Trial starts in conspiracy-fueled case of girlfriend charged in Boston police officer’s death

DEDHAM, Mass. — The trial of a Massachusetts woman who prosecutors say killed her Boston police officer boyfriend by deliberately crashing into him with her SUV is set to begin Monday amid allegations of a massive police cover-up.

Karen Read, 44, of Mansfield, faces several charges, including second-degree murder in the 2022 death of John O’Keefe, 46. O’Keefe, a 16-year police veteran, was found unconscious outside a home from a fellow Bostonian. police officer and was later pronounced dead at a hospital. Read has pleaded not guilty and is free on bail.

As the case developed, the defense’s strategy was to portray a vast conspiracy involving a police cover-up. It has earned Read a loyal group of supporters – who can often be found at the courthouse – and brought the case national attention.

The couple had gone to two bars one evening in January 2022, prosecutors alleged, and then headed to a party in nearby Canton. Read said she wasn’t feeling well and decided not to attend. Once at the house, O’Keefe got out of Read’s vehicle, and as she made a three-point turn, she allegedly struck him and then drove away, prosecutors said.

Prosecutors haven’t said where they think she went next, but they allege she later panicked after saying she couldn’t reach O’Keefe. She returned to the scene of the party house where she and two friends found O’Keefe covered in snow. He was pronounced dead at a hospital. An autopsy concluded that he died of head trauma and hypothermia.

A friend who returned home with Read recalled wondering whether she had hit O’Keefe. Investigators found a cracked right taillight near where O’Keefe was found and scratches on her SUV.

The defense has argued in court for months that the case was marred by conflicts of interest and accused prosecutors of presenting false and deceptive evidence to the grand jury. In a motion to dismiss the case, the defense called the prosecution’s case β€œbased entirely on vague speculation and conjecture.” A High Court judge rejected the request.

Among their claims is that local and state police officers involved in the investigation failed to disclose their relationship with the party host. They also claimed that statements from the couple who owned the house were inconsistent.

The defense also advanced several theories aimed at casting doubt on Read’s guilt, including suggestions that partygoers at the house beat up O’Keefe and later placed his body outside.

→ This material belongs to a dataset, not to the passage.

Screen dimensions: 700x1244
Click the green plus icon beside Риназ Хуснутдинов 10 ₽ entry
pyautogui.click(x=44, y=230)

In August, Norfolk District Attorney Michael Morrissey criticized suggestions that state and local law enforcement agencies were orchestrating a cover-up, saying there is no evidence that O’Keefe was at the Canton home where the party took place, nor was was in a fight.

The idea that multiple police departments and his office are involved in a “vast conspiracy” in this case is “a desperate attempt to reassign blame.”

Such comments have done little to silence Read’s supporters.

Most days, several dozen supporters β€” some carrying signs or shirts that read “Free Karen Read” β€” stand near the courthouse. Many had no connection with Read, who before this case worked in the financial industry and taught finance at Bentley University.

One of her most ardent supporters is confrontational blogger Aidan Timothy Kearney, known as ‘Turtleboy’. He has been accused of harassing, threatening and intimidating witnesses in the case. For months he has raised doubts about Read’s guilt on his blog, which has become a popular page for those who believe Read is innocent.

β€œKaren is being pressured,” said Amy Dewar, a supporter from Weymouth, from outside the courthouse where the jury was being selected. β€œShe didn’t do it.”

O’Keefe’s friends and family fear the focus on Read and the conspiracy theories takes away from the fact that a good man was murdered. In interviews with The Boston Globe, they described how O’Keefe took in his sister’s two children after their parents died.

To them, Read is responsible for his death. β€œNo one planted anything in our heads,” his brother Paul O’Keefe told the Globe. β€œNo one brainwashed us.”